Un après-midi qu'elle était venue le chercher, au moment de lui prendre le bras, elle lui fit une étrange proposition. " Depuis plusieurs jours maintenant vous me semblez totalement serein et guéri. Vous faites vraiment plaisir à voir..." " Mais c'est grâce à vous, Amandine..." Elle poursuivait déjà comme si elle n'avait rien entendu ..." Pour vraiment renaître à votre nouvelle vie, vous devez trancher définitivement le cordon des chiffres...Vous croyez ne plus y penser, mais ils vous guettent et vous attendent dans l'ombre. La sagesse orientale enseigne une manière de se détacher. Vous allez devoir vous revoir en train de compter...Faites-moi confiance...Je compterai avec vous et je vous guiderai..." Malgré les protestations de Monsieur Georges , tous deux se mirent en marche, d'un même pas complice. Lui comptait les unités et les dizaines, elle, marquait les centaines. Monsieur Georges se sentait impardonnablement ridicule d'égrener ces chiffre dérisoires ; vingt fois il voulut arrêter cette comédie, mais Amandine insistait de toute sa tendresse. Monsieur Georges comprenait mieux, peu à peu ,comment ce ridicule faisait partie justement de cette thérapie particulière. " Cessons ce jeu, Amandine, je suis assez puni, je crois..." " Mais il ne s'agit pas de punition, attendez..."

Ils venaient de s'engager dans la rue de la Butte qu'il croyait bien connaître. Mais de son nouveau regard amandiné Monsieur Georges cherchait bien plus à tout examiner qu'à se concentrer vraiment sur les chiffres qu'il continuait de débiter, presque mécaniquement..." onze, douze, treize..." " Mille deux cent treize..." lui fit remarquer Amandine, en l'arrêtant un instant dans son élan. Ils étaient parvenus devant un portail de bois naturel, pas plus haut qu'une haie et qui permettait de découvrir et d'admirer pleinement un vaste jardin, aux contours fantaisistes, très verdoyant, fleuri de mille caresses, et doucement protégé par de beaux arbres fruitiers. Plus loin, au bout d'une allée musardante, vibrait dans la même harmonie une petite maison villageoise et rustique.

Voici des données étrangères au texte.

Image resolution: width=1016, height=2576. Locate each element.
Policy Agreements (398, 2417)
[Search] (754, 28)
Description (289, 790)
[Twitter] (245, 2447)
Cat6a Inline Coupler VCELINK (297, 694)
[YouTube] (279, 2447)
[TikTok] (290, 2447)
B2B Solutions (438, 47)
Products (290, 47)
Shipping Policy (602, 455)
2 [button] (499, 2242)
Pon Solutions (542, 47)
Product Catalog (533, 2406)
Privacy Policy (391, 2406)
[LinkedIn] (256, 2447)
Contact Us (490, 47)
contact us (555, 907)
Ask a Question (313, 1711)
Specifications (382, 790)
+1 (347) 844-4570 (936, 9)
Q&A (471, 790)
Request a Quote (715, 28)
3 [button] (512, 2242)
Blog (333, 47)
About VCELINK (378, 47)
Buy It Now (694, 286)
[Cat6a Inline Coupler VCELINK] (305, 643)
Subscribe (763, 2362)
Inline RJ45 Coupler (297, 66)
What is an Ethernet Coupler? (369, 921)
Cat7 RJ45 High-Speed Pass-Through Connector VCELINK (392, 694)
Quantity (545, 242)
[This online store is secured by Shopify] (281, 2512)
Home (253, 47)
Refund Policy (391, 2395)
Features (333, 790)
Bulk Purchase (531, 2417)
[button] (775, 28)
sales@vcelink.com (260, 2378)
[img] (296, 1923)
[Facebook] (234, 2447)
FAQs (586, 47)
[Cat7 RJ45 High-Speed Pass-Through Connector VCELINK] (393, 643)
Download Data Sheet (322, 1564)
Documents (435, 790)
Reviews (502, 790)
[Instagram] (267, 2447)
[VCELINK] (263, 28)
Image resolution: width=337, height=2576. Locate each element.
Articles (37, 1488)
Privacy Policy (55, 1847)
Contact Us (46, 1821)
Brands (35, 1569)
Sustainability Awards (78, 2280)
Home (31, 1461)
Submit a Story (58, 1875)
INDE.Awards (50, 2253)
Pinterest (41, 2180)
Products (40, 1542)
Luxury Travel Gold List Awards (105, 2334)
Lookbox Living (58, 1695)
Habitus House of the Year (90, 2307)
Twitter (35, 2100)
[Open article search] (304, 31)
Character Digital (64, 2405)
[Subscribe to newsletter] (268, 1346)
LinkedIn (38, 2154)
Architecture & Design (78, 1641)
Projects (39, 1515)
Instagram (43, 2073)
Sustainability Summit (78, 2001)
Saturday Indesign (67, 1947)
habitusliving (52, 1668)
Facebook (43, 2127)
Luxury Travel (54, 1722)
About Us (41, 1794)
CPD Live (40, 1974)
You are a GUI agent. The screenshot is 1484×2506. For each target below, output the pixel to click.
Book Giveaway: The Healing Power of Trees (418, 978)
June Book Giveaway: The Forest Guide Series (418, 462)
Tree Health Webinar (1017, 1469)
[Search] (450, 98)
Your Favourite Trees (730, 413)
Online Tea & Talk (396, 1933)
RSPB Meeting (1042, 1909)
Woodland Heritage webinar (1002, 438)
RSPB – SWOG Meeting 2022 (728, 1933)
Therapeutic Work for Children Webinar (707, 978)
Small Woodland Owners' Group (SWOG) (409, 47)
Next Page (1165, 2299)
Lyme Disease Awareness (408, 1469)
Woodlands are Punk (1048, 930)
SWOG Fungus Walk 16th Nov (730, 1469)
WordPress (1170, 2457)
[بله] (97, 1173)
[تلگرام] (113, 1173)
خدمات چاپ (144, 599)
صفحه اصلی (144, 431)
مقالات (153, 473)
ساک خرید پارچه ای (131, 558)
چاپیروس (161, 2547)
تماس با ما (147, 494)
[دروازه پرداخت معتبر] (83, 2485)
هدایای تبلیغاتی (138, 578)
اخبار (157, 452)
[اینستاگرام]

" Quel beau domaine " s'exclama Monsieur Georges " et dire que je n'y avais jamais prêté attention..." " Vous voyez donc où peuvent vous conduire mille deux cent treize pas du coeur...Venez..." et déjà Amandine entrouvrait le portail.. ." Mais que faites-vous ..." chuchota d'une voix indignée Monsieur Georges tout en lançant un regard circulaire pour voir si personne ne les regardait..." Mais venez, entrez..." et Amandine, tout en riant comme une jeune fille heureuse, lui reprit le bras..." ...nous sommes arrivés chez moi."